(Beginning of RECORDS SUPPLIED)
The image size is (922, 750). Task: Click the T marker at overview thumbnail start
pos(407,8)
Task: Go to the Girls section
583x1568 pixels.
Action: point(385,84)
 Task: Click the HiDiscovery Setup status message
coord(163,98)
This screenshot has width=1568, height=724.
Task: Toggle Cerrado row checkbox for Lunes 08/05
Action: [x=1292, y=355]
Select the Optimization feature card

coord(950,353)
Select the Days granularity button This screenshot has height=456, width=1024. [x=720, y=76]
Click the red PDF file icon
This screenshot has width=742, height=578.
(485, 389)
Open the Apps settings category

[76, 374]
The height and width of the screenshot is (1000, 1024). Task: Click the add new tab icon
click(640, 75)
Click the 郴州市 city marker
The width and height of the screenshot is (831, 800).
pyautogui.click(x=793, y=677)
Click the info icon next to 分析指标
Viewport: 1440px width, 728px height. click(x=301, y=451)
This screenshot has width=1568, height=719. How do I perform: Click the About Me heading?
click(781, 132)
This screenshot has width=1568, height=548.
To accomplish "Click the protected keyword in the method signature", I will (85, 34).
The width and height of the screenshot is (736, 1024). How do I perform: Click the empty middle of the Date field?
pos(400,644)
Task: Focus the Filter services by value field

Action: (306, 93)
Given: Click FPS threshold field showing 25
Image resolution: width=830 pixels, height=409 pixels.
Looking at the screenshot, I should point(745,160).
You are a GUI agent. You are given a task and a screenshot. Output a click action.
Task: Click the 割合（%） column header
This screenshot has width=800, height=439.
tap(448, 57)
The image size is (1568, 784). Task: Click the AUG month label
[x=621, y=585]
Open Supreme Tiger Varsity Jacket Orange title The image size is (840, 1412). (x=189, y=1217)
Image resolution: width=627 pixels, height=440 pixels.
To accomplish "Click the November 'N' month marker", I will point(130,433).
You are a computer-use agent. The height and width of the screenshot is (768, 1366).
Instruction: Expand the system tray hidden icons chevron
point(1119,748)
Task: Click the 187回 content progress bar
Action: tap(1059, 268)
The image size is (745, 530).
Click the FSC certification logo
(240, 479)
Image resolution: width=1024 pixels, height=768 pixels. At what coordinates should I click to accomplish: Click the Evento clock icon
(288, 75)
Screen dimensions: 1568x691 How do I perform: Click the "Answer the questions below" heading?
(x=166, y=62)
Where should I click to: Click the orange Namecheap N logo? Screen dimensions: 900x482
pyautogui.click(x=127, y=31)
(End of RECORDS SUPPLIED)
◆ ACTIVITY: Transcribe all of the data exactly, leaving no line out.

◆ RESULT FOR THIS TASK:
The image size is (922, 750). Task: Click the T marker at overview thumbnail start
pos(407,8)
Task: Go to the Girls section
583x1568 pixels.
Action: point(385,84)
 Task: Click the HiDiscovery Setup status message
coord(163,98)
This screenshot has width=1568, height=724.
Task: Toggle Cerrado row checkbox for Lunes 08/05
Action: [x=1292, y=355]
Select the Optimization feature card

coord(950,353)
Select the Days granularity button This screenshot has height=456, width=1024. [x=720, y=76]
Click the red PDF file icon
This screenshot has width=742, height=578.
(485, 389)
Open the Apps settings category

[76, 374]
The height and width of the screenshot is (1000, 1024). Task: Click the add new tab icon
click(640, 75)
Click the 郴州市 city marker
The width and height of the screenshot is (831, 800).
pyautogui.click(x=793, y=677)
Click the info icon next to 分析指标
Viewport: 1440px width, 728px height. click(x=301, y=451)
This screenshot has width=1568, height=719. How do I perform: Click the About Me heading?
click(781, 132)
This screenshot has width=1568, height=548.
To accomplish "Click the protected keyword in the method signature", I will (85, 34).
The width and height of the screenshot is (736, 1024). How do I perform: Click the empty middle of the Date field?
pos(400,644)
Task: Focus the Filter services by value field

Action: (306, 93)
Given: Click FPS threshold field showing 25
Image resolution: width=830 pixels, height=409 pixels.
Looking at the screenshot, I should point(745,160).
You are a GUI agent. You are given a task and a screenshot. Output a click action.
Task: Click the 割合（%） column header
This screenshot has width=800, height=439.
tap(448, 57)
The image size is (1568, 784). Task: Click the AUG month label
[x=621, y=585]
Open Supreme Tiger Varsity Jacket Orange title The image size is (840, 1412). (x=189, y=1217)
Image resolution: width=627 pixels, height=440 pixels.
To accomplish "Click the November 'N' month marker", I will point(130,433).
You are a computer-use agent. The height and width of the screenshot is (768, 1366).
Instruction: Expand the system tray hidden icons chevron
point(1119,748)
Task: Click the 187回 content progress bar
Action: tap(1059, 268)
The image size is (745, 530).
Click the FSC certification logo
(240, 479)
Image resolution: width=1024 pixels, height=768 pixels. At what coordinates should I click to accomplish: Click the Evento clock icon
(288, 75)
Screen dimensions: 1568x691 How do I perform: Click the "Answer the questions below" heading?
(x=166, y=62)
Where should I click to: Click the orange Namecheap N logo? Screen dimensions: 900x482
pyautogui.click(x=127, y=31)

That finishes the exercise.